[Data for this task Boundary: Start]

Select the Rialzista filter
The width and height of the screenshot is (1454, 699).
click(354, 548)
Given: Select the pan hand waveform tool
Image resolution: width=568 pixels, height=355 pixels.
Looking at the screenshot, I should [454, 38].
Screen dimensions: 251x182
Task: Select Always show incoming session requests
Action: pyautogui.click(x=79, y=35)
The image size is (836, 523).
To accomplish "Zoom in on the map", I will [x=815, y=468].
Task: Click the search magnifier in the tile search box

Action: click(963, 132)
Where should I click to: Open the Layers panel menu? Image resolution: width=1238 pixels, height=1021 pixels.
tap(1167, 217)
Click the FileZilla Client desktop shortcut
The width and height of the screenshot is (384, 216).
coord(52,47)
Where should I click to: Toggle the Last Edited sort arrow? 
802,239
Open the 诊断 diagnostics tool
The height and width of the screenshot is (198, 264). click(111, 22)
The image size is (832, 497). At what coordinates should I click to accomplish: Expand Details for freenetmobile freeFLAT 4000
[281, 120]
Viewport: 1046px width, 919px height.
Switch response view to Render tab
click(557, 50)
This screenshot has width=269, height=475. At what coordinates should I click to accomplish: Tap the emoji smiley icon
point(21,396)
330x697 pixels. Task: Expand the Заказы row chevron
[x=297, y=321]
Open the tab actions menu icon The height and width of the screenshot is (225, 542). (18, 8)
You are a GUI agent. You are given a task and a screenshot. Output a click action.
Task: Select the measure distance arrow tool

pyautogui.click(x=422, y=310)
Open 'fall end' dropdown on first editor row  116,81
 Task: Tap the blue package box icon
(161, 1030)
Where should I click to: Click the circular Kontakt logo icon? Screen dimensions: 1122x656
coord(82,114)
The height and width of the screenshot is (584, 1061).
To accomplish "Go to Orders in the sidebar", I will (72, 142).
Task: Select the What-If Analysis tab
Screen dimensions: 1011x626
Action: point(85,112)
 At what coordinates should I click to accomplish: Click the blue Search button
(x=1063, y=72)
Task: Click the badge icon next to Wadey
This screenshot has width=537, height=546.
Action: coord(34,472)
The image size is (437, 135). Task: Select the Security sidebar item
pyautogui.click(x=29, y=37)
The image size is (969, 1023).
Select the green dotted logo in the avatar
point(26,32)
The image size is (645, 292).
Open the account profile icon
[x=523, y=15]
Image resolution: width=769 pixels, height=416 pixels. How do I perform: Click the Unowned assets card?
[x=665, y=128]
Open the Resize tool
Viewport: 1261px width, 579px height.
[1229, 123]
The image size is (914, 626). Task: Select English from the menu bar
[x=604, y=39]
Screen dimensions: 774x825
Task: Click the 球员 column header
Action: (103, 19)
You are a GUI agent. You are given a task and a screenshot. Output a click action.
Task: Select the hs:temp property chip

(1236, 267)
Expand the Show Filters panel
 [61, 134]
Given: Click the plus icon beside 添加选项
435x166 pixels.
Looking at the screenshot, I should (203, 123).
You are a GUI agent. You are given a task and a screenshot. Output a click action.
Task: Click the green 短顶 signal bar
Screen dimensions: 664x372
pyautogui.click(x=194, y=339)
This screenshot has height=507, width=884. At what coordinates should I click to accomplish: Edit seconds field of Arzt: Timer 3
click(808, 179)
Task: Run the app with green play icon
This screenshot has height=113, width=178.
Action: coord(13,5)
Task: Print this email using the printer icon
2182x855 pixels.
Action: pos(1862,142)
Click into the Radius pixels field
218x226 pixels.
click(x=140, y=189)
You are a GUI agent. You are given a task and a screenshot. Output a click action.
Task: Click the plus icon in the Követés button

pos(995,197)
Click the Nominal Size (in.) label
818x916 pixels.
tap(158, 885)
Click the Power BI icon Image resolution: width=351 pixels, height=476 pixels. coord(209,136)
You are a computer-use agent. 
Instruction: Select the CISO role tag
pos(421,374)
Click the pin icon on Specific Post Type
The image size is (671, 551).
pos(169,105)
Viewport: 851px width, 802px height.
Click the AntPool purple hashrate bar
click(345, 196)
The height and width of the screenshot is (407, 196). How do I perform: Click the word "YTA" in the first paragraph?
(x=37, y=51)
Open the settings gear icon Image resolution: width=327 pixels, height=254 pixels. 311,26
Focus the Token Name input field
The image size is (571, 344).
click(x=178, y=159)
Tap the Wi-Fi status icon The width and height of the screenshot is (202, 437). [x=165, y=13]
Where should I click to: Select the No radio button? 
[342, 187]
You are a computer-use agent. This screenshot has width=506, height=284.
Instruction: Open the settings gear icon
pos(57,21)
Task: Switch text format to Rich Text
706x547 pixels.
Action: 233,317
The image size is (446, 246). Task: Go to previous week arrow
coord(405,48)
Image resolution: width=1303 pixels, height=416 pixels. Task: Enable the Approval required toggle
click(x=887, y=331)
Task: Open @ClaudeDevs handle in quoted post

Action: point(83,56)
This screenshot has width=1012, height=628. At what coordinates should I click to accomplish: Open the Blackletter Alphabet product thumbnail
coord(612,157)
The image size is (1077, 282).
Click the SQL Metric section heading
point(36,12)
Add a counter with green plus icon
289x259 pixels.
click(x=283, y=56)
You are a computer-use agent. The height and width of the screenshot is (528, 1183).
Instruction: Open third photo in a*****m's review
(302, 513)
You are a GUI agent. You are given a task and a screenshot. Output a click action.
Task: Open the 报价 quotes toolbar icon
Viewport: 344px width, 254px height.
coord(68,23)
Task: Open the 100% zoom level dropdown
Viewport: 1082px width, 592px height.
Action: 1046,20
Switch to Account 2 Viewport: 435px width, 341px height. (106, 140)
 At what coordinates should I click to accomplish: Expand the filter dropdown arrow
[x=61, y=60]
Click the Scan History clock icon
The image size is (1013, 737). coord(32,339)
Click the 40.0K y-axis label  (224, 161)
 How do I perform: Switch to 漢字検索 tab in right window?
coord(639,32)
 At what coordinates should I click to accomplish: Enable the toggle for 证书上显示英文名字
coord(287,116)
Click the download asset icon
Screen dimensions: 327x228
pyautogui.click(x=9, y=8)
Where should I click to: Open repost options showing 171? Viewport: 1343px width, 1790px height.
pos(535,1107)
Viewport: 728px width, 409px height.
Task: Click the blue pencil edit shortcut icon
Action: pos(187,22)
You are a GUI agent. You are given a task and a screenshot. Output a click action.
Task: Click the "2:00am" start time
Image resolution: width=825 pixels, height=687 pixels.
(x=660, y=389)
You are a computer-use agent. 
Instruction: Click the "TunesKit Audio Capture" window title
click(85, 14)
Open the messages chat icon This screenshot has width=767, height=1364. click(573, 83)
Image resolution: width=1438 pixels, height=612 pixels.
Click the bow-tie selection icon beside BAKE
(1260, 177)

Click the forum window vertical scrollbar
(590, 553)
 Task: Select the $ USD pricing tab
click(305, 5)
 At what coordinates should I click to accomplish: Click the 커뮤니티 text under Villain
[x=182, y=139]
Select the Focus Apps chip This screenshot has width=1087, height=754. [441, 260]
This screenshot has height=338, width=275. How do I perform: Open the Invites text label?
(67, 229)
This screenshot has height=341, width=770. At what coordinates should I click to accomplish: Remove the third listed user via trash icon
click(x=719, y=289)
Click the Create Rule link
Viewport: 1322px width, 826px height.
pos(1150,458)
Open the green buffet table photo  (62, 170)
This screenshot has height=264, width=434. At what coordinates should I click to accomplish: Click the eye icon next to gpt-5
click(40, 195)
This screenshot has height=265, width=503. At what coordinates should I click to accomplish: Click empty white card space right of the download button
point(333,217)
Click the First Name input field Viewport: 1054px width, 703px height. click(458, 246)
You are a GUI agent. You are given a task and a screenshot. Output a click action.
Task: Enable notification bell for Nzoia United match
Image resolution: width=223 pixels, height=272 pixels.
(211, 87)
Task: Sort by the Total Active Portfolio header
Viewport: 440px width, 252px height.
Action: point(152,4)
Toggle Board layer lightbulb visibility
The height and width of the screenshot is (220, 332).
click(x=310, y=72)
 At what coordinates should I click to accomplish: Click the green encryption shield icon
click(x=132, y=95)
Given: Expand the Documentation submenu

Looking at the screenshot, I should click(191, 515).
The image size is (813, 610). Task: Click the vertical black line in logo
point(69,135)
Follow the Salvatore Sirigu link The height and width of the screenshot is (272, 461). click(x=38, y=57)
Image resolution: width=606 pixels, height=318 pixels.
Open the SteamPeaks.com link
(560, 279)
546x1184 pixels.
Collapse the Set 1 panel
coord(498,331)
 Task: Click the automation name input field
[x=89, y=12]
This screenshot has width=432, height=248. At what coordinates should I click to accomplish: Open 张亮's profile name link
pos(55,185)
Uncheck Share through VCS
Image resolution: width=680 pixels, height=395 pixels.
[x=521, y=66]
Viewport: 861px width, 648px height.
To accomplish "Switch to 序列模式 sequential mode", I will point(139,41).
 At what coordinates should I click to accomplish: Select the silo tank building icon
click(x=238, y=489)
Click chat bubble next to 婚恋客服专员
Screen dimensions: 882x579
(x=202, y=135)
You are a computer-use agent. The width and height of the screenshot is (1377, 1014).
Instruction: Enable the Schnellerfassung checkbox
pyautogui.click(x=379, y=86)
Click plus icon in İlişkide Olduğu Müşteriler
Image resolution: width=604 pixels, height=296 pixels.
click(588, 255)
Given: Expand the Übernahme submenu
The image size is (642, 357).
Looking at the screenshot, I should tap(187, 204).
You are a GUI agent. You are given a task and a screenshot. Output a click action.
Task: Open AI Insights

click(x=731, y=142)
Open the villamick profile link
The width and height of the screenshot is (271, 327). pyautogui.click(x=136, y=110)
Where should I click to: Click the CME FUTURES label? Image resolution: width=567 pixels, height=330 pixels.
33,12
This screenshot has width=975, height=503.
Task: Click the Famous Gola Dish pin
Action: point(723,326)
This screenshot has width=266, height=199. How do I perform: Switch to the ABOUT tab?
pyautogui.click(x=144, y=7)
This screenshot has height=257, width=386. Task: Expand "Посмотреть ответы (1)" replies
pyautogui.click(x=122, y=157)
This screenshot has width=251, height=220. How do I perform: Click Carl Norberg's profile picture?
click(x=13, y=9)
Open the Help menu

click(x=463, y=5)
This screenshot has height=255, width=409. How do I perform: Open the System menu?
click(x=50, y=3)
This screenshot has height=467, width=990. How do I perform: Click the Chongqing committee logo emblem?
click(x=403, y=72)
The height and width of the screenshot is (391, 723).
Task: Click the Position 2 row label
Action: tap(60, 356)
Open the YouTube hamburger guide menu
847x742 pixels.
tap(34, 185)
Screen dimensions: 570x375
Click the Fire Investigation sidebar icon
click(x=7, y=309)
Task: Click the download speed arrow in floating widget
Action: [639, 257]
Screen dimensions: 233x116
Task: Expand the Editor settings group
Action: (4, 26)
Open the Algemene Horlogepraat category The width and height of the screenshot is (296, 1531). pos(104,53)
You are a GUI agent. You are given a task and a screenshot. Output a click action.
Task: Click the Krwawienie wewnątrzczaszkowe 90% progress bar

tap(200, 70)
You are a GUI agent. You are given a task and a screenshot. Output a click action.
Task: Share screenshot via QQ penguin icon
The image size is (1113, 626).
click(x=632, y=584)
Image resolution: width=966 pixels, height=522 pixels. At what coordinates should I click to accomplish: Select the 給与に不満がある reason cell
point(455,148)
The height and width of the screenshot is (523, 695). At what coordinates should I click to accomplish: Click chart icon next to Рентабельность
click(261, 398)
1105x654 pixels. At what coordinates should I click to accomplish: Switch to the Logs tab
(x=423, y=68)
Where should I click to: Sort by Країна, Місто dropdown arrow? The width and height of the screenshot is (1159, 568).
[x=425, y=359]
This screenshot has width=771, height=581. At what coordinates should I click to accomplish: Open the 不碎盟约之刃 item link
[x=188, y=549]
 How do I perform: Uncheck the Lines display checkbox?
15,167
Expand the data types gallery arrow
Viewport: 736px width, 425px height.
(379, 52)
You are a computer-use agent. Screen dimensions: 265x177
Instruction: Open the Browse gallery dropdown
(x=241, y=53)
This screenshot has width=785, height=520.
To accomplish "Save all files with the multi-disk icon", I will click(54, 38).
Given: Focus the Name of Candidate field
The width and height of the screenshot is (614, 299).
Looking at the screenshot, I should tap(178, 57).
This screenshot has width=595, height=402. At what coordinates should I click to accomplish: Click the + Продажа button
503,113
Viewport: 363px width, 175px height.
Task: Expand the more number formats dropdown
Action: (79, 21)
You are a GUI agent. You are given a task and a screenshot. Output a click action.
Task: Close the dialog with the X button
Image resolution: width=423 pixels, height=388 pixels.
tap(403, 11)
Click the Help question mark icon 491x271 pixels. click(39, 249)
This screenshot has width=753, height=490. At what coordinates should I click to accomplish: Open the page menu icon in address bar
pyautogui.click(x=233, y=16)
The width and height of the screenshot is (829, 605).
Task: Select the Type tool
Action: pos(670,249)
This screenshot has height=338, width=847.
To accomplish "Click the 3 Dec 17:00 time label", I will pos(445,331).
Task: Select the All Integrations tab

[Data for this task Boundary: End]

» What needs to be done: In the records above, find the lines holding "Focus". Copy each one.

» Exercise solution:
Focus the Token Name input field
Select the Focus Apps chip This screenshot has width=1087, height=754. [441, 260]
Given: Focus the Name of Candidate field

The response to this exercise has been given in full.